Estimated read time: 5 Minutes
Author: Manzoor Mohammed
Reference available on request
You've given teams accountability and platform ownership, enabling them to build great cloud-native applications. You have a standardised toolchain and delivery process allowing teams to focus on innovation, alongside tooling to improve visibility. But cloud hosting costs are high. What is missing?
We've worked with the CTO of a leading San Francisco based tech firm with more than 3 million subscribers and over 1 million international customers and $1.5+ Billion revenue growing rapidly.
The challenge: Reduce cloud cost and increase productivity in 2 years
The board and their investors had set the senior leadership team a challenge to reduce their cloud costs by 50 percent over two years, while simultaneously increasing productivity.
It was clear that meeting this ambitious target while simultaneously accelerating product development, required new thinking beyond the standard FinOps housekeeping techniques. There were big changes required in the organisation and technologies. The previous data centre environment had hidden inefficiencies that were deeply embedded in the organisation culture as well as the technology stacks.
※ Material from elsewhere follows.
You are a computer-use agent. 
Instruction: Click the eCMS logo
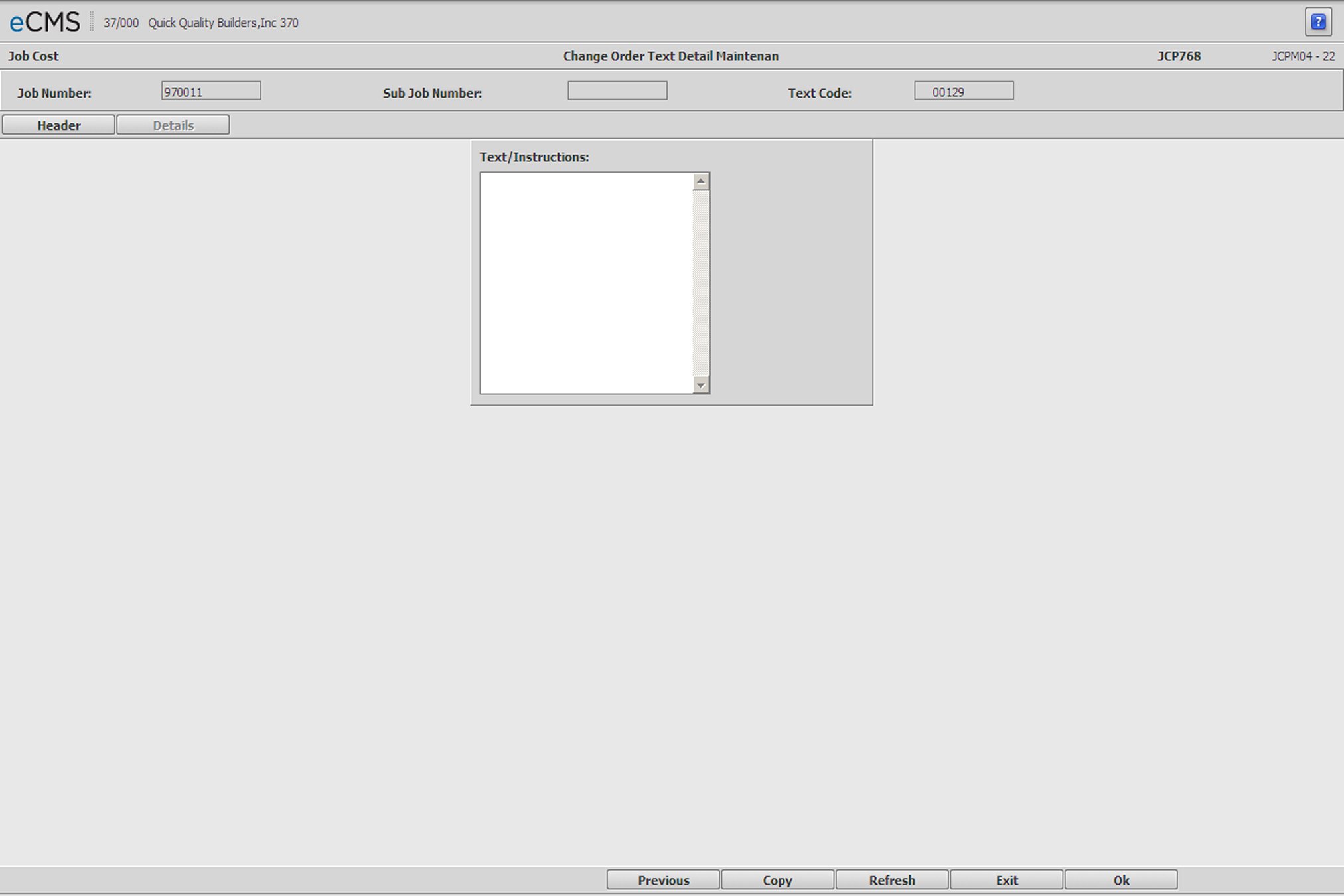click(x=44, y=23)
The approach: Changing the culture and ownership of technology
The CTO started by making 2 great changes to the culture and ownership of technology:
- Provide visibility and ownership to all the engineering teams on their costs (and performance). Once teams owned and could see it (along with everyone else) there should be no place to hide. The teams became accountable for their costs and performance.
- Bring a cultural change on using shared services. The engineering teams were used to working independently. There were no shared platforms to enable delivery. To build more efficiently the leadership put in place common approaches to monitoring, logging, governance, ci/cd pipelines. This meant that teams could focus on product innovation rather than spending their time supporting toolchains.
However costs kept increasing. The CTO realised that what was needed was a change in thinking about performance. These types of savings were not going to be driven by the existing way of working. This is where we were brought in to support their engineering teams to provide their unique view on how great performance reduces cost.
This contrarian view was ideal to get engineering teams to reduce the costs. Teams either add capacity to keep the show on the road or when they don’t need it (i.e. poor requirements or misunderstanding). Great end to end performance means less capacity which leads to reduced costs and ultimately turn teams into highly performing teams.
We collaborated with the engineering teams to help them think with a capacity and performance focussed mindset. The best way is starting from the end to end performance rather than the cost.
The underlying principle is great end to end performance = less capacity = less cost = highly performing teams.
Their logging platform was a great concept driven by the cultural shifts to visibility and ownership. However this platform itself was beset with the same cost issues as the rest of the architecture.
The platform provided a shared platform for the 70+ teams to do diagnostics on their systems and reduce downtime. It was designed and built in collaboration with AWS architects using cloud native architectures. This included using AWS services such as lambda, kinesis, elasticsearch etc.
The architecture was subject to a WAF review and signed off by Amazon. According to AWS, at the time it was one of the most innovative uses of their services they had seen amongst any of their customers. The engineers were highly skilled and capable.
However, once the platform was live and started taking traffic it experienced frequent stability incidents. At the same time the costs of the platform were far higher than anyone expected. The monthly bills were in excess of hundreds of thousands of dollars. The management and engineering teams knew they needed to do something different.
We brought our new way of thinking about performance to the team. We brought together new ideas of application performance and combined them with cost along with the architecture to make recommendations to reduce the costs by 70%+.
This collaboration approach was replicated across the other 70+ teams leading to the 50 percent reduction in cloud costs over the two years while at the same time growing their traffic volumes by 30 percent.
The hard part: doing something different
Their CTO talked about how implementing this radical change in approach is not easy. At the same time as he was trying to change the shape of the curve he was still tasked with improving speed of innovation.
Capacitas supported the CTO and his team in changing the shape of the curve from the ground up. By engaging at different levels of the organisation this new view on performance was embedded.
The results were that the cloud spend costs were reduced by 50%.
The high cloud costs were symptoms of underlying inefficiencies and poor working practices. Not only was it costing money but it was also slowing down the teams productivity as they had to keep the show road on bloated cloud infrastructures. Leveraging both a contrarian view of performance and cost helped build a scalable cost effective system for the future and a team culture aligned on what great performance and costs look like.
The worlds largest technology investor and board recognised the CTO and his team as world class.